Le festival Rock en Seine va-t-il garder son âme ?

Publié le 14 août 2017 à 17:47
Angèle Chatelier Par Angèle Chatelier
Journaliste

Pour sa quinzième édition du 25 au 27 août 2017, Rock en Seine s’offre PJ Harvey, The Shins, Franz Ferdinand et… un nouvel actionnaire. Des changements sont-ils prévoir ? Rencontre avec François Missonnier, directeur et programmateur du festival. 

Rock En Seine 2017 : nouveaux noms

Quinze ans et de nouvelles dents. En mars 2017, l’homme d’affaire Mathieu Pigasse s’est offert le festival Rock en Seine avec son entreprise LNEI (Les Nouvelles Éditions Indépendantes). François Missonnier (également directeur du festival Europavox) est à la tête de la programmation et de la gestion de l’évènement depuis quinze ans. Aujourd’hui, il doit aussi gérer la rumeur qui tourne autour de la revente par Pigasse himself de certaines part du festival à l’entreprise américaine AEG, leadeuse en gestion de salles. Et depuis quelques semaines, ça jazze du côté de la Région Ile-de-France avec à sa tête, Valérie Pécresse. La Présidente n’aurait semble-t-il pas apprécié les discussions entre Pigasse et AEG, elle qui se réjouissait en mars dernier que le festival – subventionné par la ville de Paris à hauteur de 600 000 euros -, soit racheté par une entreprise française. Le 21 juin, elle adressait une lettre à François Missonnier en dénonçant une annonce qui « entache le climat de confiance » entre les deux structures.
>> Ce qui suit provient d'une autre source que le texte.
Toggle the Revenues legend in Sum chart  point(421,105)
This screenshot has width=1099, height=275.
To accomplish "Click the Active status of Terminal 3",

« Tout est rentré dans l’ordre avec Mme. Pécresse », assure  de son côté François Missonnier. Pour cette édition 2017 du 25 au 27 août, toujours au Domaine de Saint-Cloud, il est clair : le partenariat entre la région Ile-de-France et Rock en Seine est maintenu grâce à des engagements précis. « Comme les années précédentes, nous nous engageons à mettre en avant la diversité artistique, notamment grâce au soutien de groupes franciliens, à des tremplins lycéens et la mise en place de tarifs sociaux », affirme-t-il. Mais cela va-t-il évoluer ? Si un tel évènement appartenait désormais à un haut pourcentage à une entreprise américaine, est-il normal qu’il continue à être subventionné ? « Aucune communication officielle n’a été faite à ce sujet », assure François Missonnier. Pour l’heure, pas question de parler d’AEG. Mathieu Pigasse est son seul et unique interlocuteur en matière de gestion du festival et de sa programmation.

  • Bientôt une sixième scène ?

Si changements il y a, ce ne serait pas dans l’immédiat. Le plus probant serait que le Domaine de Saint-Cloud accueille ses 120 000 festivaliers annuels et bientôt… une sixième scène. « On y réfléchit, c’est un projet sur le long terme », admet François Missonnier. Un changement qui commence déjà à s’opérer. Pour cette quinzième édition, le festival s’est associé à Firestone pour créer un espace scénique où oscilleront jeunes talents (comme le groupe strasbourgeois Elements 4, gagnant du tremplin Firestone Music Talents) et artistes confirmés.

De quoi alimenter la fierté numéro une du festival : mélanger jeunes pousses et têtes d’affiches. Cette année, Rock en Seine accueille un tiers de groupes français et presque la moitié des artistes programmés n’en sont qu’à leur premier album. S’il y a bien un groupe cependant qui n’en est pas à son premier opus, c’est At The Drive-In. « Je suis content qu’ils jouent pour la seule et unique fois en France à Rock en Seine cette année », s’émeut François Missonnier. Mieux encore : la venue de PJ Harvey qui vient « boucler la boucle ». L’artiste, revenue récemment avec l’opus The Hope Six Demolition Project, était venue à la toute première édition du festival. Quinze après, elle viendra fouler la grande scène samedi 26 août.

Aujourd’hui, difficile de savoir ce qu’il adviendra de Rock en Seine dans quinze ans. Pigasse et AEG auront-ils un droit de regard sur la programmation ? Allons-nous vers une superproduction vide de diversité musicale ? François Missonnier ne nie pas mais n’affirme pas non plus la possibilité qu’AEG prenne de la place dans la gestion de l’évènement. Mathieu Pigasse quant à lui détient déjà Radio Nova, les Inrocks et reste le président des Eurockéennes de Belfort. De quoi boucler la boucle.